La séquence commence par la chanson des « Restos du cœur » , « Liberté : j’écris ton nom » adaptée du poème éponyme de Paul Eluard . L’apprentissage passé ( la chanson est facile, en 20mn les élèves la possèdent ), nous filmons les élèves qui doivent un à un réciter un des vers du poème , qu’ils choisissent . Ils commencent ainsi par s’approprier la structure et surtout l’idée du poème .

Nous étudions le texte sur l’image de la fresque de Fernand Leger ensuite , avec un PowerPoint où chaque élément est classé suivant le modèle de métaphore utilisé par Eluard ( ma collegue en parlerait certainement bien mieux que moi ) , des éléments sur lesquels il écrit le nom « Liberté » :

  • élément concret , exemple : « sur mes cahiers d’écoliers », 
  • élément possible mais difficilement réalisable , ex. « sur les ailes des oiseaux » , 
  • élément impossible , ex. « sur les sueurs de l’orage »

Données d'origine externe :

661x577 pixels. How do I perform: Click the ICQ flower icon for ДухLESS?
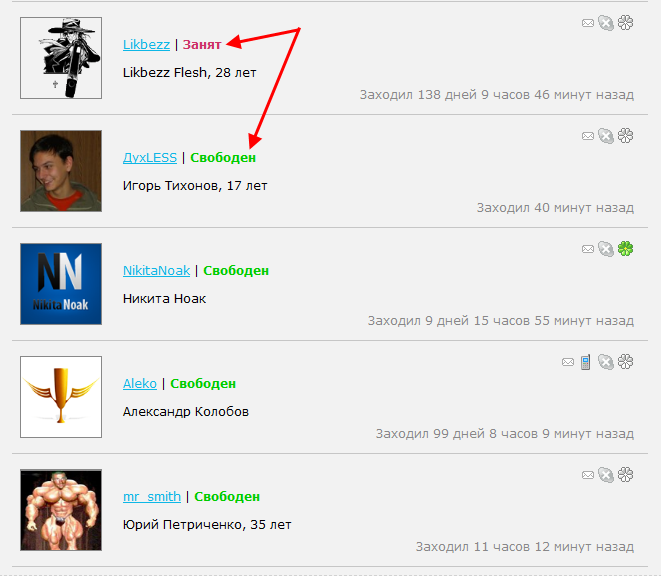tap(626, 136)
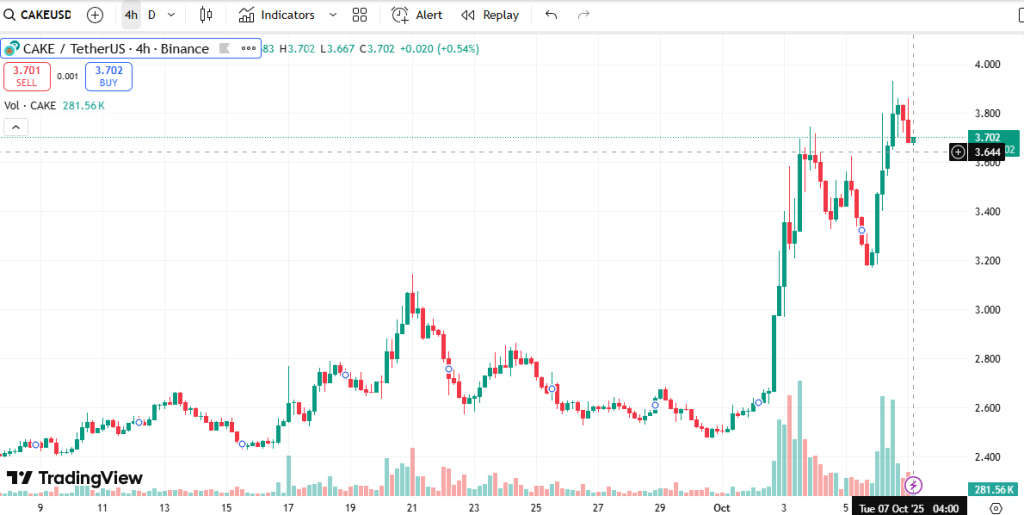Open the three-dots menu in symbol legend
The height and width of the screenshot is (515, 1024).
(x=246, y=49)
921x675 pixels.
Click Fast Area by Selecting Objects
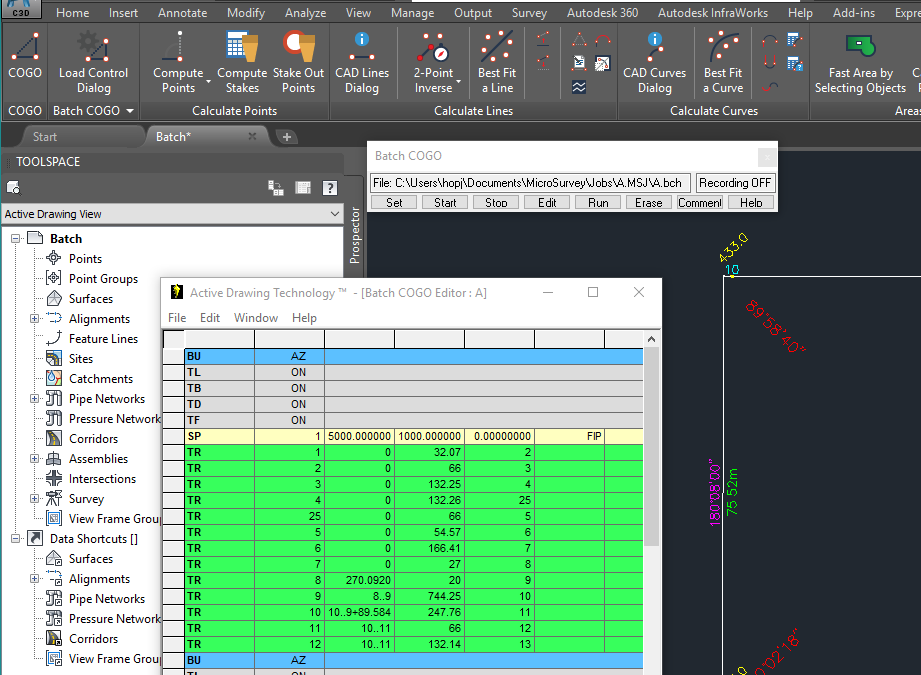point(859,62)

Le programme original comprend tous les éléments du texte mais il est sur le pc de la salle de français et je n’y ai pas accès chez moi lors de la rédaction de cet article … Mais vous pouvez vous imaginer la même chose, on déplace les éléments avec les élèves et on recollorie les cases.

La deuxième séance consiste en un rappel du chant et une écoute de la voix d’Eluard en décrivant son enregistrement et les indices qui nous permettent de confirmer ou déduire l’époque d’enregistrement ( bruit blanc, parasitage sonore, fréquence aiguë de la voix, appel dans la diction à l’espoir et l’engagement etc.) , de le situer en 1942 et ainsi d’amorcer le débat qui suivra.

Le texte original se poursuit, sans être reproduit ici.